-- Available records follows --

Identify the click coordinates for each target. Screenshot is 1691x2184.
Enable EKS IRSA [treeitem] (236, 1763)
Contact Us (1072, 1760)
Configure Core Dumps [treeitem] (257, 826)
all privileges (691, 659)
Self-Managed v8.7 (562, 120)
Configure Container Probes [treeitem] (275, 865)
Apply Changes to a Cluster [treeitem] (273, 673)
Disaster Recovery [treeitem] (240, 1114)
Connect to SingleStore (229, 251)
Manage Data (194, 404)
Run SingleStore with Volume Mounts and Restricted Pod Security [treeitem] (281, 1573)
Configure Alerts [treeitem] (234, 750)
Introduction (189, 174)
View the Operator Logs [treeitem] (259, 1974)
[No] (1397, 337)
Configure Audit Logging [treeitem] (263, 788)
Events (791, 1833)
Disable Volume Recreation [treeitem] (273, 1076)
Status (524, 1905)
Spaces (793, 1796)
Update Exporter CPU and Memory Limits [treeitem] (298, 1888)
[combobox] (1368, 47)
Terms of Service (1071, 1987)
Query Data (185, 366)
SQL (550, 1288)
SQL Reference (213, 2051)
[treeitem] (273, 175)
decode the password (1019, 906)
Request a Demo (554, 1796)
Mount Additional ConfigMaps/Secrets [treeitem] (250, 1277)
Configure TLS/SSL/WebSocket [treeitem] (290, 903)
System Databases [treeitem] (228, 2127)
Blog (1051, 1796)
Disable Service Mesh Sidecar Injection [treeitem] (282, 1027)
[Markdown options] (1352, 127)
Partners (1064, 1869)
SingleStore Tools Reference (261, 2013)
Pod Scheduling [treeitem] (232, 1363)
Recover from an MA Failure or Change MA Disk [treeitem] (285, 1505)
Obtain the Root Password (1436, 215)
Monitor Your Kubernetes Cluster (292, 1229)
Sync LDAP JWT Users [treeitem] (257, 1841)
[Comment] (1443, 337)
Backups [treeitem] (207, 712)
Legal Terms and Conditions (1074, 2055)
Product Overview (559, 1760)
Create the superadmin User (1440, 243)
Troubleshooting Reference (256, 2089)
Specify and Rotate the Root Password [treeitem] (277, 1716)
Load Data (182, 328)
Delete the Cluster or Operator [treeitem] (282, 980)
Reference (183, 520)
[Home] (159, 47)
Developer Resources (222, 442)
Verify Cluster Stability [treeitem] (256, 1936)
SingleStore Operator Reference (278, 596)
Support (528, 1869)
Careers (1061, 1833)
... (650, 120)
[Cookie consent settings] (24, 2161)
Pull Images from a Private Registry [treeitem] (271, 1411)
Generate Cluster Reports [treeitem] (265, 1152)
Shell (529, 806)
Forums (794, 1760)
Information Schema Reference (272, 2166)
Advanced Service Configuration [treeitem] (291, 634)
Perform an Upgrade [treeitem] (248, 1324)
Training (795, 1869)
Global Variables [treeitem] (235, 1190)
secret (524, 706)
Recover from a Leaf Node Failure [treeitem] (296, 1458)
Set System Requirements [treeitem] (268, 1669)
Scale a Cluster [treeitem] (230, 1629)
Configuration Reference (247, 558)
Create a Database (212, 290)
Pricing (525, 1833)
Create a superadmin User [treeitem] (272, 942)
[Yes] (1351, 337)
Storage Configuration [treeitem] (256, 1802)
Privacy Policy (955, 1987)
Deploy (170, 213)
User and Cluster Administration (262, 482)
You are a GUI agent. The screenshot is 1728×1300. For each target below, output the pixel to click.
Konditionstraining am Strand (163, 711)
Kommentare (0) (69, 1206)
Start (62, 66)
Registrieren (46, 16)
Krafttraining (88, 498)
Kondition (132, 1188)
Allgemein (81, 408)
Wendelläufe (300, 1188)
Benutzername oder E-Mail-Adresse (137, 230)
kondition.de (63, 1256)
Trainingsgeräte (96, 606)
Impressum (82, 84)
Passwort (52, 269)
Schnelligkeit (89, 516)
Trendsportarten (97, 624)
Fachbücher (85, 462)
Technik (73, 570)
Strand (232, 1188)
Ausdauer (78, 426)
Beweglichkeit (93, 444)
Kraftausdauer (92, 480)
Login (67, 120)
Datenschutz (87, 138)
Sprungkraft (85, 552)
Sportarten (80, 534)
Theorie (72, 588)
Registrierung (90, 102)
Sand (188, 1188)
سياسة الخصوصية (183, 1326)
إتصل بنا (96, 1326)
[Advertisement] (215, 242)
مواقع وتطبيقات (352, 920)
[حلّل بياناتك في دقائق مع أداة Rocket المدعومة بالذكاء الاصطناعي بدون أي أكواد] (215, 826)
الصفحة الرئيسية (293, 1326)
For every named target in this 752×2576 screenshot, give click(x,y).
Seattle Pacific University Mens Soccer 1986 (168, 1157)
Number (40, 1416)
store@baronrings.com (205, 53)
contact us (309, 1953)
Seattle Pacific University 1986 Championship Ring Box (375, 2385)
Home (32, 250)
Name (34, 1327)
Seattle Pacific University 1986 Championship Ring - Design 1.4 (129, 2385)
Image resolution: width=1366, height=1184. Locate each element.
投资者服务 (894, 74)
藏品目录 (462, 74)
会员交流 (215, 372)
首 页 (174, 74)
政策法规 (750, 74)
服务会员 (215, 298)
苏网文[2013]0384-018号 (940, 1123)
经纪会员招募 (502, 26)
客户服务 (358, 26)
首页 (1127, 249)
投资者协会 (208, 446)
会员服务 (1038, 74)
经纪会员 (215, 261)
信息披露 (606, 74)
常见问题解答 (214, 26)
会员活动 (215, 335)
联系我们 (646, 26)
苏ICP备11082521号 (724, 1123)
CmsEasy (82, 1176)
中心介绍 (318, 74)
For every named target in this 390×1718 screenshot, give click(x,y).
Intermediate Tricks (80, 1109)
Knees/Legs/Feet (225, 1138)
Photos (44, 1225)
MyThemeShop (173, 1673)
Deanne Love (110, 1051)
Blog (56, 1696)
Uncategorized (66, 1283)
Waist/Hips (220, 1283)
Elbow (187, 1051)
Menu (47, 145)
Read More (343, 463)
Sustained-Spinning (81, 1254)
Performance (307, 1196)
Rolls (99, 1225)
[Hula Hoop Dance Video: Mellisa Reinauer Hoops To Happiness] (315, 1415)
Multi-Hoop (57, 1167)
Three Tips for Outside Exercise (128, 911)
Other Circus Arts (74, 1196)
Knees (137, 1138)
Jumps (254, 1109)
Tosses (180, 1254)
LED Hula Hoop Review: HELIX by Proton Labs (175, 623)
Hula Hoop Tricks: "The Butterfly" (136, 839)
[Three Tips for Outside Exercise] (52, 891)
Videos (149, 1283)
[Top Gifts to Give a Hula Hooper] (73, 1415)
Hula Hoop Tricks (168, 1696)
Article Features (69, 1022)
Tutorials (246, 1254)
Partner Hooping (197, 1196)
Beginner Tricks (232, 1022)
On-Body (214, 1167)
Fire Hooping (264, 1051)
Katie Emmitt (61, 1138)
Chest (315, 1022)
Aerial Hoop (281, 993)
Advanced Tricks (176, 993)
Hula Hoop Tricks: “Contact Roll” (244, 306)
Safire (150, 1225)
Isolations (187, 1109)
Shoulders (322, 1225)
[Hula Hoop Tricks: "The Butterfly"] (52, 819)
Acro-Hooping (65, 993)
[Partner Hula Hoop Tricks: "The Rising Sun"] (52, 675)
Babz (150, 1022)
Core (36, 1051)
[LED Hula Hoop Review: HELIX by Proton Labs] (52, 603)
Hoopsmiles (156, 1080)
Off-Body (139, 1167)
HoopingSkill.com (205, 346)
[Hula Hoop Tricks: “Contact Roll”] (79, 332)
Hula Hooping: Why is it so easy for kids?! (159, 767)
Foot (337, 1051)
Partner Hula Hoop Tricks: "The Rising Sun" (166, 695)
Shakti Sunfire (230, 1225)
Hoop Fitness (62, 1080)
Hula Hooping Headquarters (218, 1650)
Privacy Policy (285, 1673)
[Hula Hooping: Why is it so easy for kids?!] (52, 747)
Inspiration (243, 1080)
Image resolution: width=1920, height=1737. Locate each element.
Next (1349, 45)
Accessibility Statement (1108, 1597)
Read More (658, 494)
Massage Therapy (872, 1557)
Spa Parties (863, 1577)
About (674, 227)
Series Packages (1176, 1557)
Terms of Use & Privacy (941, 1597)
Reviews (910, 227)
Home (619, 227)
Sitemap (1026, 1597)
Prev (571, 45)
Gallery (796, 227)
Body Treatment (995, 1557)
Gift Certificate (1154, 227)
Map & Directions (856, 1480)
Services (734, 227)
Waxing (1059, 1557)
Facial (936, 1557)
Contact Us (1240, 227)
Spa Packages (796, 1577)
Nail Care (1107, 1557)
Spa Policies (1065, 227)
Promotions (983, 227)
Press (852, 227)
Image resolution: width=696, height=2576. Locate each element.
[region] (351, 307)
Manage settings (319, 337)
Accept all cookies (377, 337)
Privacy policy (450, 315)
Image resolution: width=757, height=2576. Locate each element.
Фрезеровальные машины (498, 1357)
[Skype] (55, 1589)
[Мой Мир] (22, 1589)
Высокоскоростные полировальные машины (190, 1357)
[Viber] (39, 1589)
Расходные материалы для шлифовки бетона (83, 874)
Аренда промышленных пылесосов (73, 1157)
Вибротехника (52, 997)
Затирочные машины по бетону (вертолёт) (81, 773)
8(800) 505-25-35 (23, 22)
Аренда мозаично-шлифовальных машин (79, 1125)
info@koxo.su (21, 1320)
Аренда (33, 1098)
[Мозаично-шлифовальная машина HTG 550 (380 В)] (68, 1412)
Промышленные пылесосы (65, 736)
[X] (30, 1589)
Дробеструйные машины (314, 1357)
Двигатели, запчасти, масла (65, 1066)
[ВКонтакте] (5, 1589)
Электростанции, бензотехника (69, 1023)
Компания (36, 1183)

-- Available records concluded --

(What the task requires)
Where a line of the records above holds the word "Locate", copy that line.

(Answer)
Image resolution: width=1366, height=1184. Locate each element.
Image resolution: width=1920, height=1737. Locate each element.
Image resolution: width=696, height=2576. Locate each element.
Image resolution: width=757, height=2576. Locate each element.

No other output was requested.